Piner, a recent graduate of the University of Maryland whose work has been featured in publications like “The American Poetry Review,” stepped into the spotlight first, showcasing a number of poems spanning several years of work. She began with “A Series of Portraits,” which, true to its name, consists of a series of abstract poems mirroring a prose-like structure, each focused on a concrete object or phenomenon.
The poems are, in her words, an “angular exploration” of the “movement between words.” Piner emphasized the associative nature of the poems’ flow and acknowledged that many of her works begin with one subject (ranging from chickens to faces to birds to cocaine) and end with an entirely different, unpredictable one. Each portrait combines elements of contemporary social issues with everything from European history to Greek mythology to Biblical allusion. Often, Piner recontextualized traditional Eurocentric religious staples like the idea of “the word” into a modernized framework.
Following the portraits was the reading of a collection of shorter poems Piner has been working on following her arrival at Bucknell. Self-described as a series rooted in “romanticism,” Piner chose to focus these poems on more abstract, nature-based subject matter, reflecting an approach similar to that of previous Bucknell poet in residence Mary Oliver (1985-86). Piner lent her own personal touch to these poems; she relates wildlife to the human condition, often placing “peaceful” and “natural” creatures or settings into sharp contrast with the reality of damaging human intervention. One such intervention positions a small bird, helpless, against a storm drain—a striking mental image that reinforces the overarching thematic grapple with death that Piner weaves throughout the entirety of her works.

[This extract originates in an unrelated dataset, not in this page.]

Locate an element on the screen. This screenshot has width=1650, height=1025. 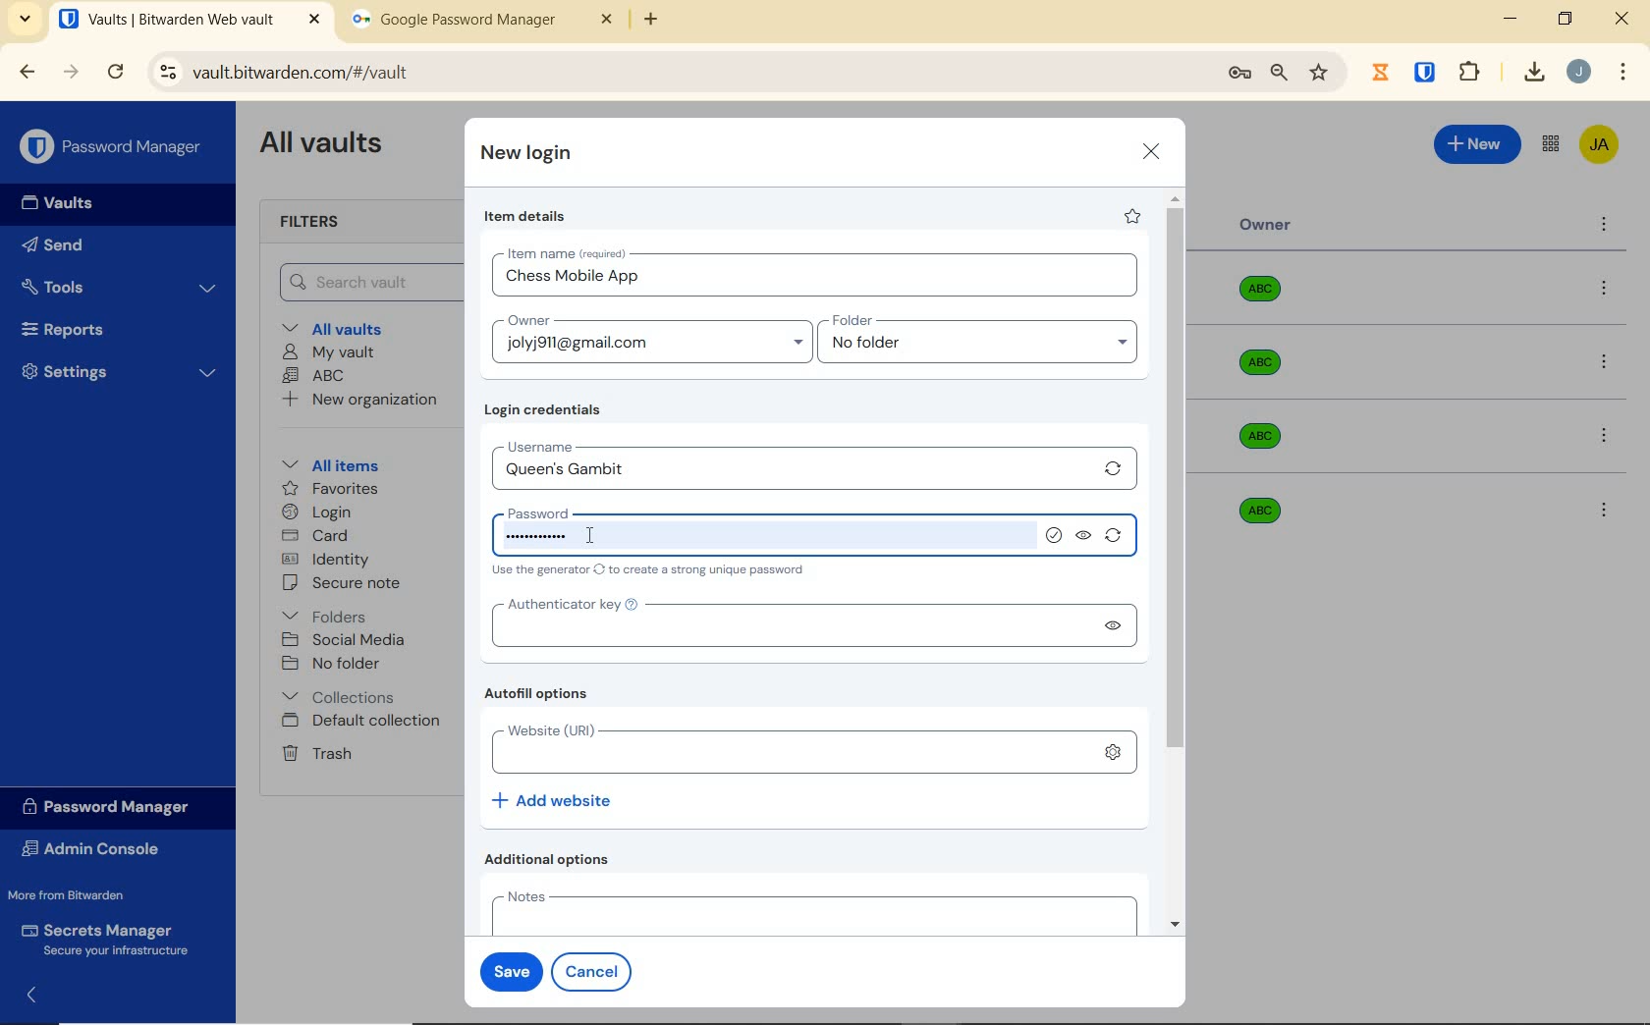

Next to the podium was 2021-23 Kenyan Review Fellow and University of Michigan graduate, Elinam Agbo. Born in Ghana and raised in Kansas, Agbo has gathered a wide range of inspiration and experience that she incorporates into her work. She harbors interest in fiction of many kinds, including transnational and African diasporic literature, as well as coming-of-age narratives. Agbo is currently in the process of crafting stories and novels that fit into several of those categories.
Agbo presented the audience with one of her short stories, entitled “Sorry for Your Loss” and originally published in 2020 in the ninth issue of “The New Territory.” The story deals with themes of grief, loss and death, and explores how those feelings af fectemotions, worldviews and even settings. One can argue that “Sorry for Your Loss” is a ghost story committed to the exploration of the space a ghost occupies when there is no real ghost to hold on to. The story also touches on the more isolating realities of immigration and assimilation, presenting Agbo’s talents and her ability to merge multiple complicated subjects into one compact, meaningful read.